Points to consider (in no particular order):

. Many factors affect the location of the motor in a street rod chassis. Plan ahead.

. The frame should be at ride height and rake when mounting the motor/trans.

. On MII suspended chassis, have the rack mounted. It is usually higher than the crossmember and can interfere with the oil pan.

. Get Inline Empire Driveline tech sheet re driveline angles. (http://www.iedls.com/ptsetup.html)

. Carb does not have to be level, but try to be close.

. Pinion angle (up at the front) should be the same as the crank/trans angle (down at the rear) and the u-joint angle should be 3 degrees or less.

. Crank c/l does not have to be in line with the pinion when viewed from above.

. Crank/transmission line does not have to parallel with the frame c/l when viewed from above. e.g. The transmission is in the center of the frame (located because of the stock x-member passage) and the front of the motor is offset to one side (usually the passenger) for clearance. The 3 degree u-joint angle is the determining factor, as above. (Per Inland Empire Driveline/Armando)

. Have motor/trans to know the clearances required.

. Have the rad mounted. It often can be moved, but sometimes must be in a specific location (and sometimes on an angle).

. Know what fan will be used so clearance can be planned.

. Have the body mounted.

. Have the firewall or be prepared to custom make it.

. The floor might have to be modified for trans clearance.

. Headers & steering will want the same space.
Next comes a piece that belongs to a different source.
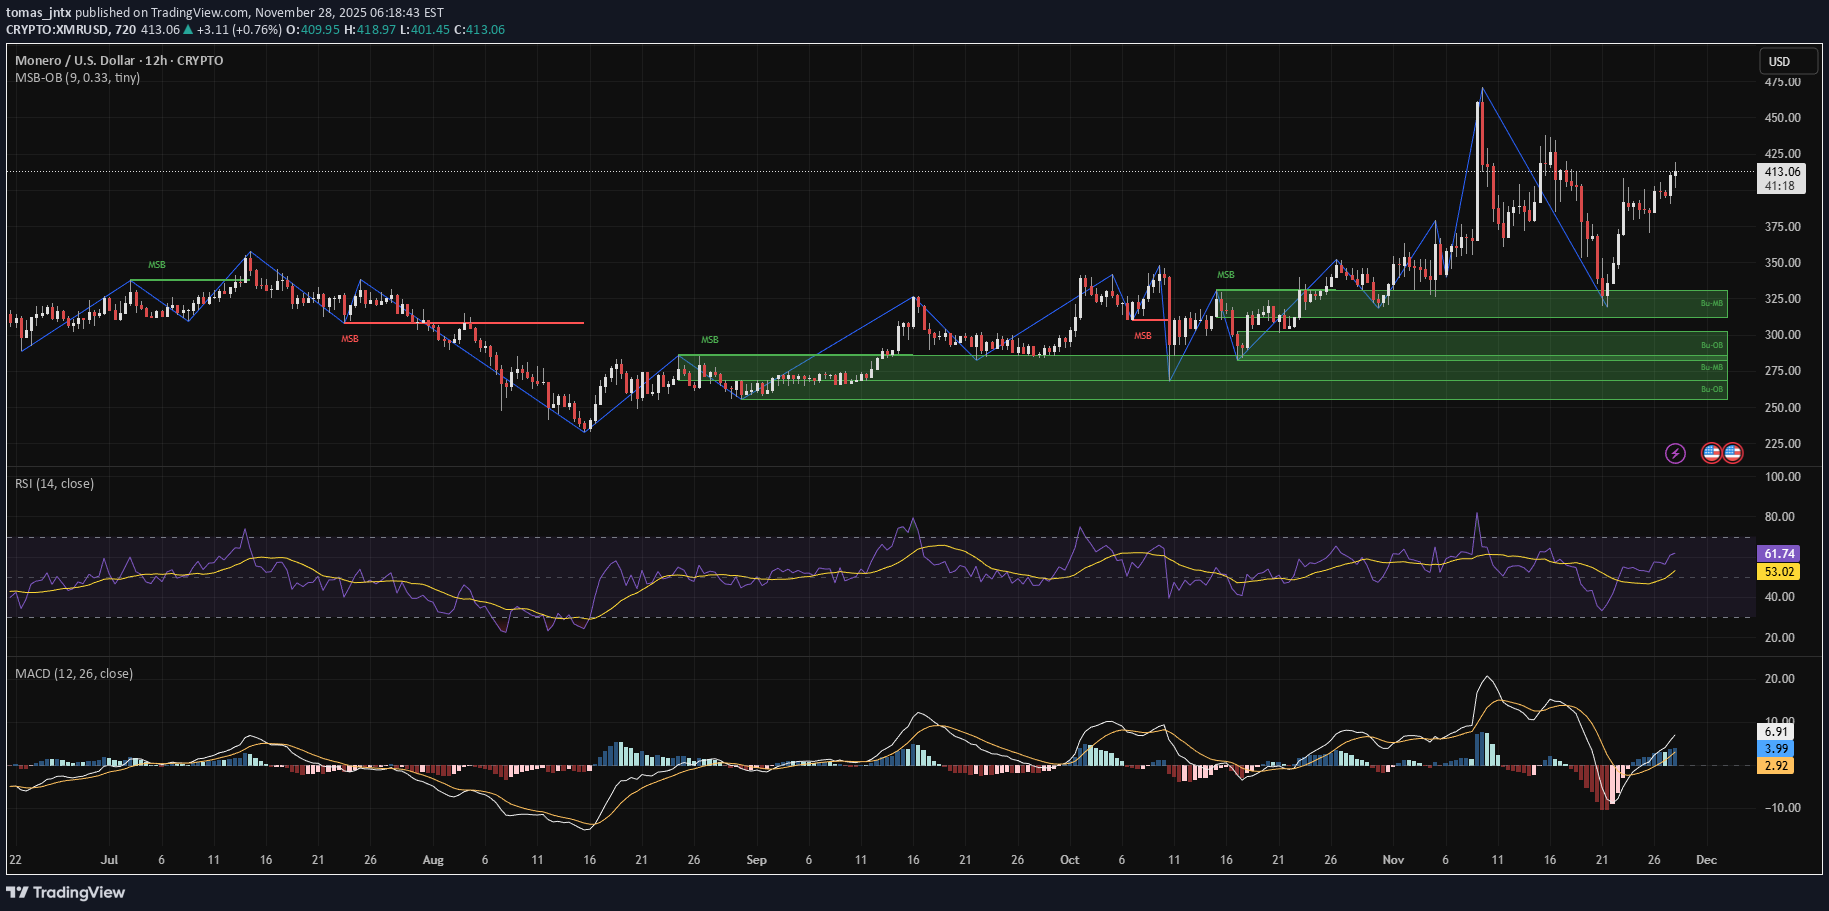The width and height of the screenshot is (1829, 911).
Task: Select the MACD (12, 26, close) indicator label
Action: (72, 673)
Consider this when positioning the motor.

. Rubber OEM mounts absorb more engine vibrations than urethane 4-bar bushings. The urethane 4-link bushing mounts usually look more “high-tech. Use the mounts that suit the style of your project rather than worrying about the amount of vibration transfer. It won’t be that much different.

. Plan hood clearance.

. Have the water pump installed so clearance can be planned.
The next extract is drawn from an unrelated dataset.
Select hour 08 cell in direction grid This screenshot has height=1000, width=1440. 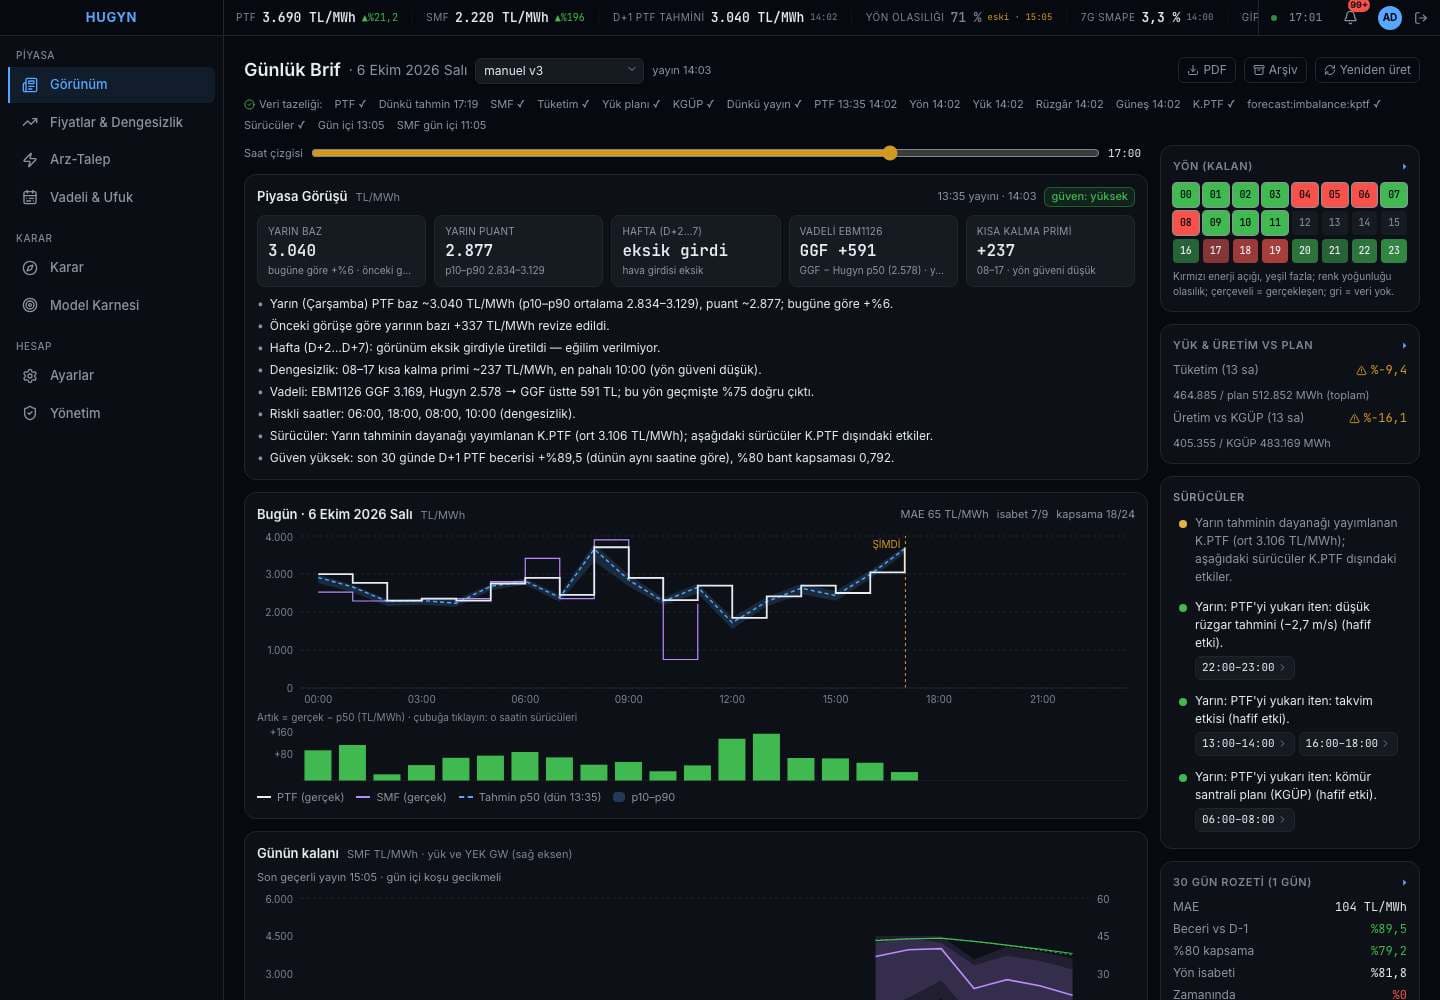pos(1186,222)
For a complete list of our easy-to-install engine mounts for Chevy, Ford, and Chrysler motors, click here.

3 comments

  1. Jason Gadd says:

    Glad to hear that the motor can be offset slightly – we’re putting a Ford 2.3 SOHC turbo in an MGB and there are definite clearance issues on the driver side due to the steering column and the big bulge in the motor on that side. My question is: do the motor mounts have to be in line across the motor, or can one be an inch or two further back than the other? Thanks!

    • DW says:

      Hi Jason. I would say the best spot for the mounts is where they fit best – I don’t think there’s a hard rule about having the mounts inline, so if that’s how they will let you work everything out, I’d go for it.